KUTIPAN DOKUMEN:

Berkotbah adalah tugas setiap orang beriman. Baik pengkotbah maupun jemaat, tugasnya dalam berkotbah adalah sama, yaitu mewartakan Firman Allah dan membantu jemaat untuk memahami makna Firman Allah dalam hidup, serta mengalami kehadiran Tuhan dalam hidupnya. Berkotbah bukanlah suatu tugas yang mudah, karena masalahnya bukan hanya pada sisi persiapan dan penulisan khotbah tetapi juga pada penyampaian. Dalam hal ini bagaiman seorang pengkotbah mengkomunikasikan maksud Allah kepada jemaat. Ada kotbah yang sangat bagus dan bermutu yang telah lama disiapkan, akan tetapi ketika disampaikan kepada jemaat, kotbah itu terasa kering, tidak menarik, atau pesannya tidak dapat ditangkap oleh pendengar. Tetapi ada khotbah yang sederhana dan nampaknya biasa-biasa saja malah menarik dan berkesan bagi pendengar. Mengapa? Para pendengar atau jemaat sangat berharap akan mendapat sesuatu dari pengkotbah, akan tetapi banyak pendengar yang akhirnya gusar dan menggerutu karena kotbah itu disampaikan layaknya mengajar di perguruan tinggi, pengkotbah tidak melihat jemaat dan terpaku pada teks yang dibuatnya.
Berdasarkan latar belakang diatas penulis mencoba mengkaji suatu pendekatan komunikasi dan media komunikasi dalam pelayanan kepada jemaat baik pelayanan gereja, mimbar maupun diakonia pada beberapa gereja Tuhan di kota Makassar yang nantinya memberikan gambaran singkat penggunaan komunikasi yang baik dan benar untuk memuliakan Allah. Penulis menetapkan judul tulisan: Komunikasi dalam Pelayanan Masa Kini.

TUGAS LATIHAN:
1/ Salin kembali bagian kutipan dokumen dari "Berdasarkan latar belakang" sampai dengan "Pelayanan Masa Kini." tanpa perubahan apa pun.
2/ Menurut kutipan dokumen, judul tulisan apa yang ditetapkan penulis?
Baris-baris di bawah ini tidak diperlukan.

BAHAN TERSEDIA:
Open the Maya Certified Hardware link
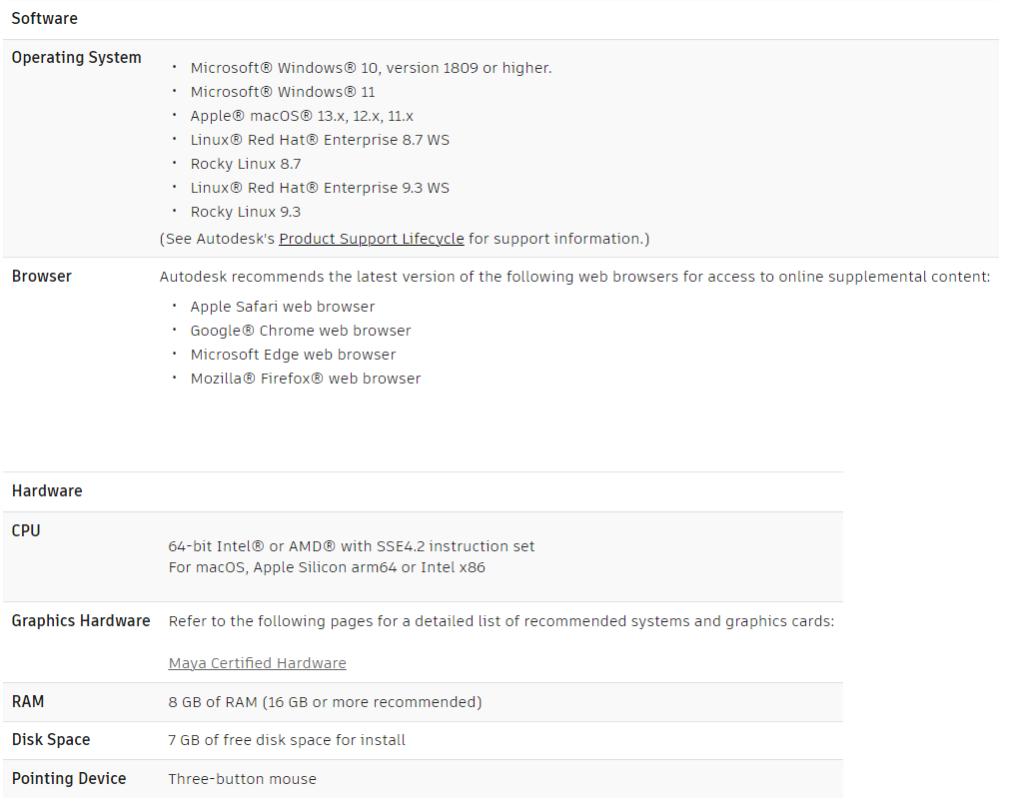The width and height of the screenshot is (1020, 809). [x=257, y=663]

* * *

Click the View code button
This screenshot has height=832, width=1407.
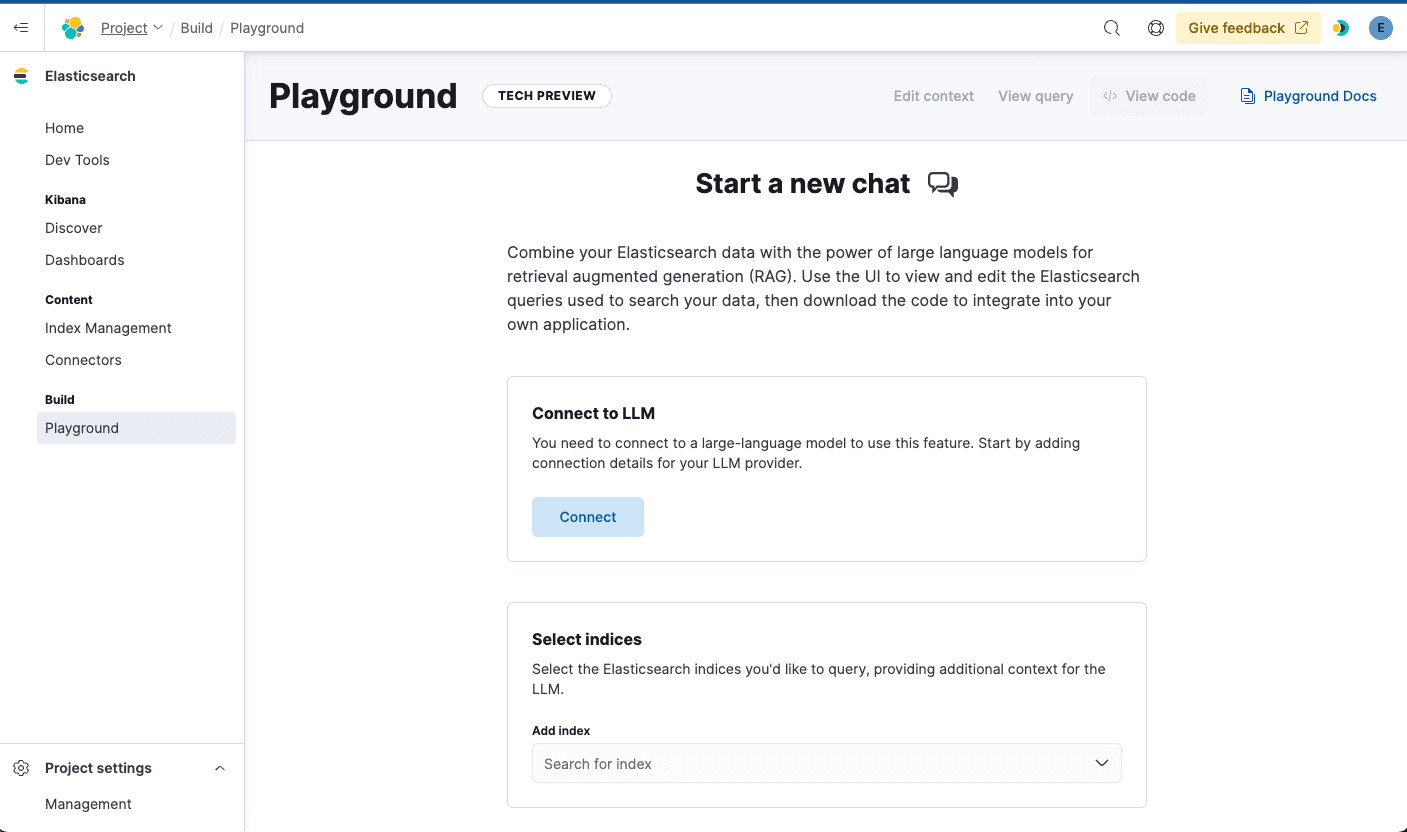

JAWABAN:
1/
Berdasarkan latar belakang diatas penulis mencoba mengkaji suatu pendekatan komunikasi dan media komunikasi dalam pelayanan kepada jemaat baik pelayanan gereja, mimbar maupun diakonia pada beberapa gereja Tuhan di kota Makassar yang nantinya memberikan gambaran singkat penggunaan komunikasi yang baik dan benar untuk memuliakan Allah. Penulis menetapkan judul tulisan: Komunikasi dalam Pelayanan Masa Kini.

2/ Komunikasi dalam Pelayanan Masa Kini.